Allogeneic peripheral blood stem cell transplantation (PBSCT) from HLA-identical sibling donors in children with hematological diseases: a single center pilot study

Abstract

Between February 1995 and July 1999 25 pediatric patients (8 months to 14 years old) underwent peripheral blood stem cell transplantation (PBSCT) from an HLA-identical sibling donor. Diagnoses included ALL (17), non-ALL (6), and non-malignant disease (2). GVHD prophylaxis consisted of cyclosporine plus methotrexate (15), only cyclosporine (8), cyclosporine plus prednisone (1), or nothing (1). All donors (6 months to 41 years old) received G-CSF at 10 microg/kg/day subcutaneously for 4-5 days and on day 5 underwent large volume leukapheresis.
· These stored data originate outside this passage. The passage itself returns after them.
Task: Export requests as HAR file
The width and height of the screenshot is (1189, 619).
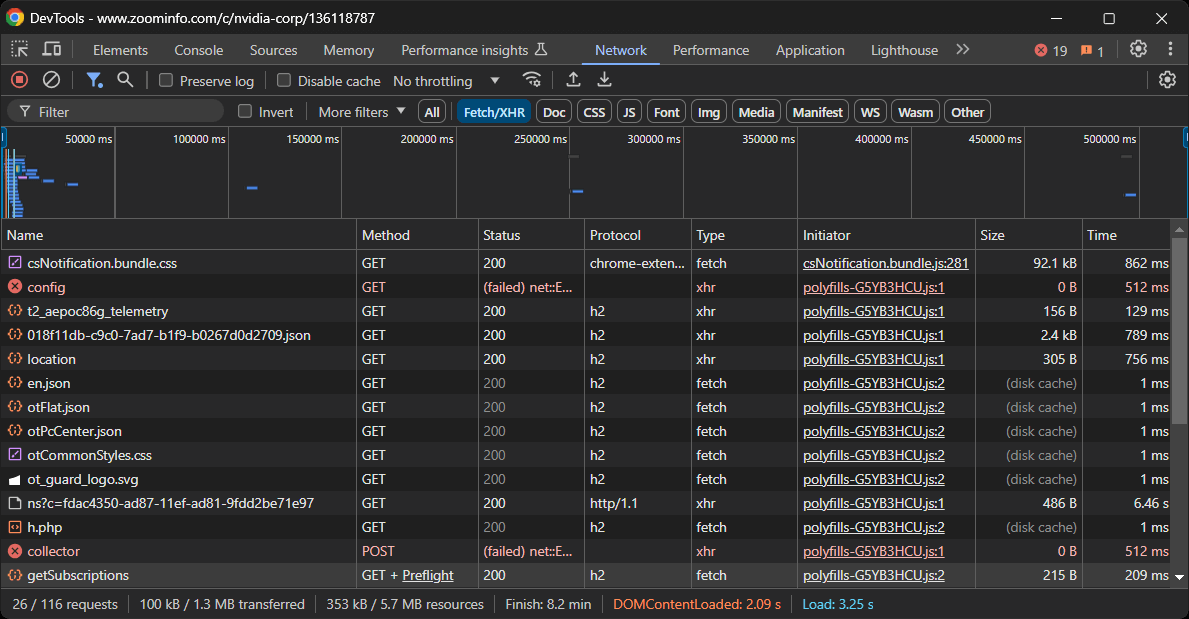Action: coord(604,80)
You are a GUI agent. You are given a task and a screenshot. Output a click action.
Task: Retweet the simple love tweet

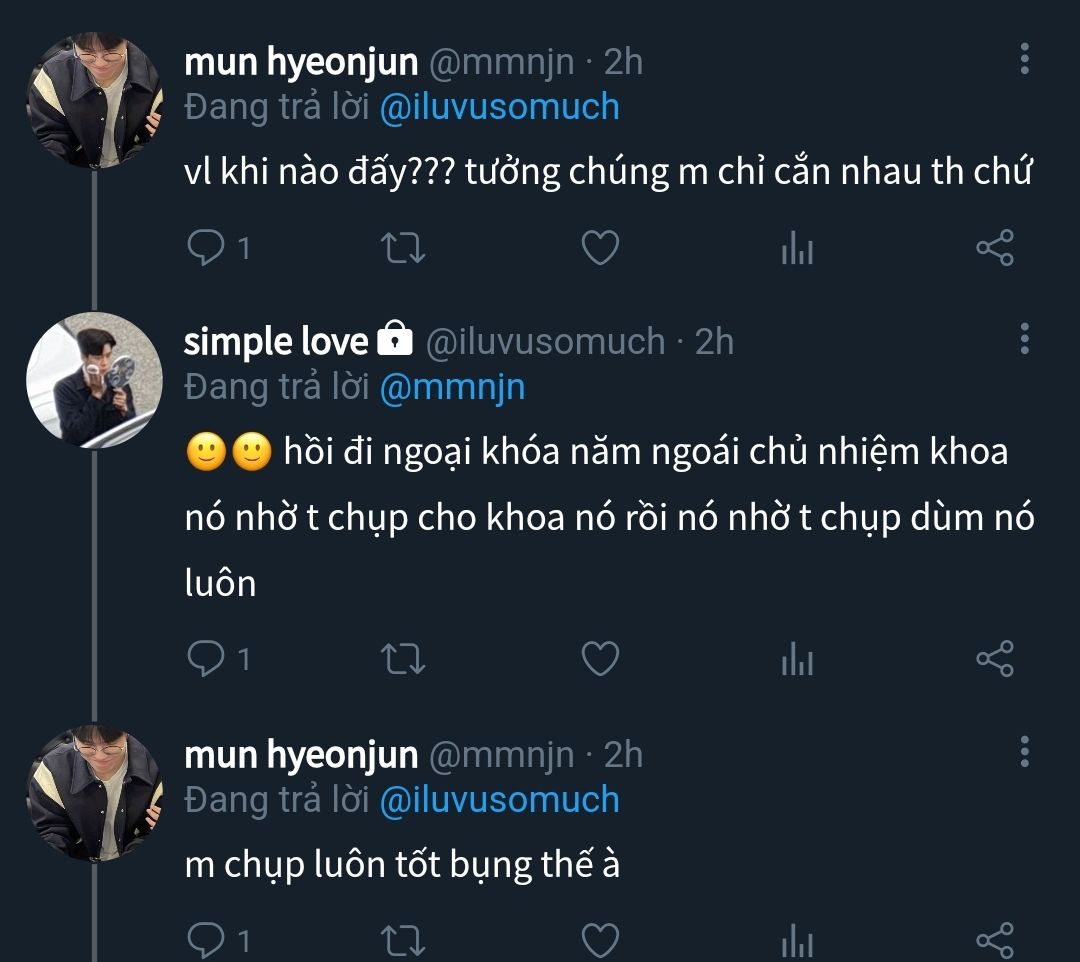click(x=404, y=658)
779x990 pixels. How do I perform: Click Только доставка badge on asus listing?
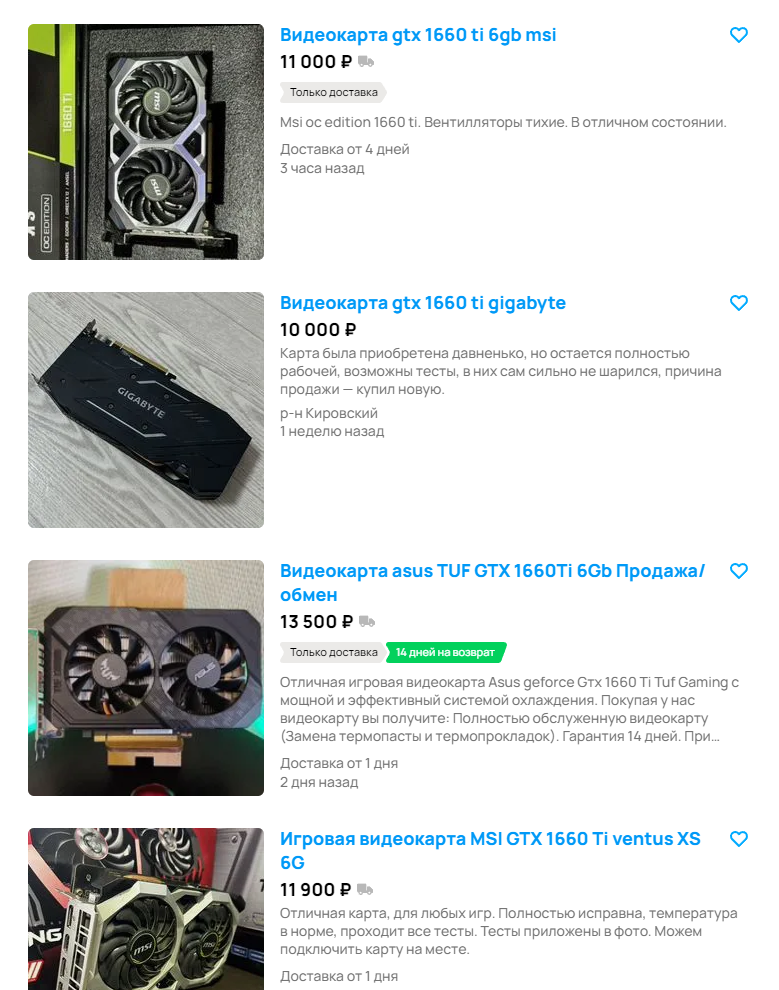tap(333, 652)
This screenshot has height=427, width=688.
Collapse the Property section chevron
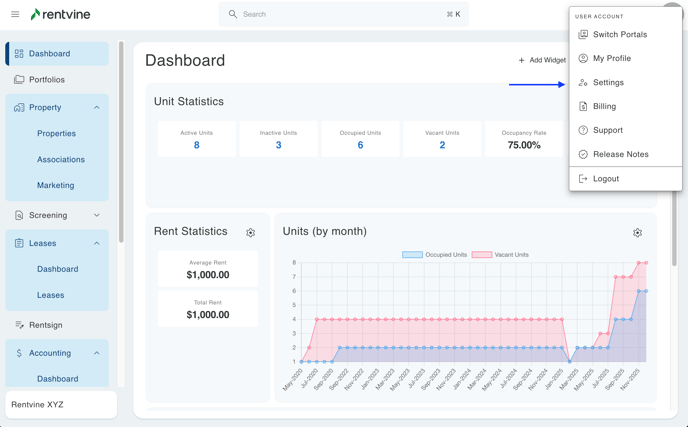[97, 107]

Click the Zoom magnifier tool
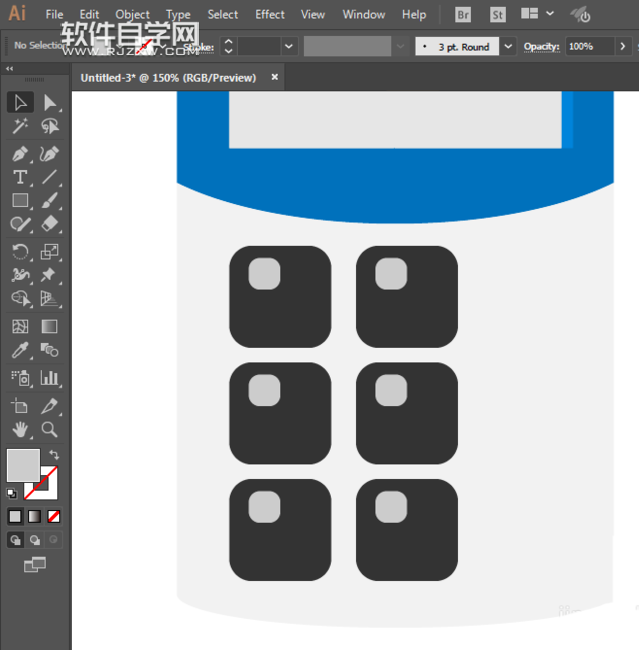(x=49, y=430)
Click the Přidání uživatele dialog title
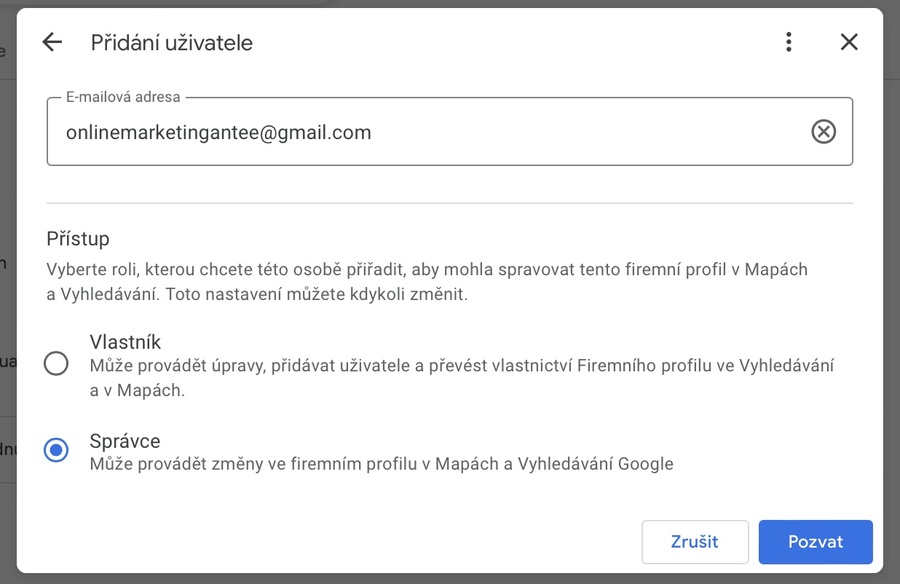The image size is (900, 584). click(x=172, y=43)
Median number of CD34(+) and CD3(+) cells collected and infused was 6.9 x 10(6) (range 2.5-32.8) and 4.5 x 10(8) (0.5-22.1) per kg of recipient body weight respectively. Median time to achieve ANC >0.5 x 10(9)/l and platelets >20 x 10(9)/l was 10 and 12 days, respectively. Acute GVHD grade > or =II developed in 10 of 24 evaluable patients (42%). Probability of acute GVHD was 62%. Median time to discharge was 25 days (range 14-52). Among 20 evaluable patients, five (25%) developed chronic GVHD at day 100. Probability of chronic GVHD was 29% after 1 year post PBSC. At a median follow-up of 558 (9-2071) days, overall survival for the whole group is 68%. Probabilities of event-free survival, overall survival and relapse for patients with malignant hematological diseases are 53%, 59% and 24% at 5 years, respectively. This study has confirmed the feasibility and safety of mobilization and collection of PBSC products and the applicability of this procedure to the pediatric population, both donors and recipients. Studies including larger numbers of pediatric patients undergoing allogeneic PBSCT are warranted to determine the long-term outcomes of such procedures.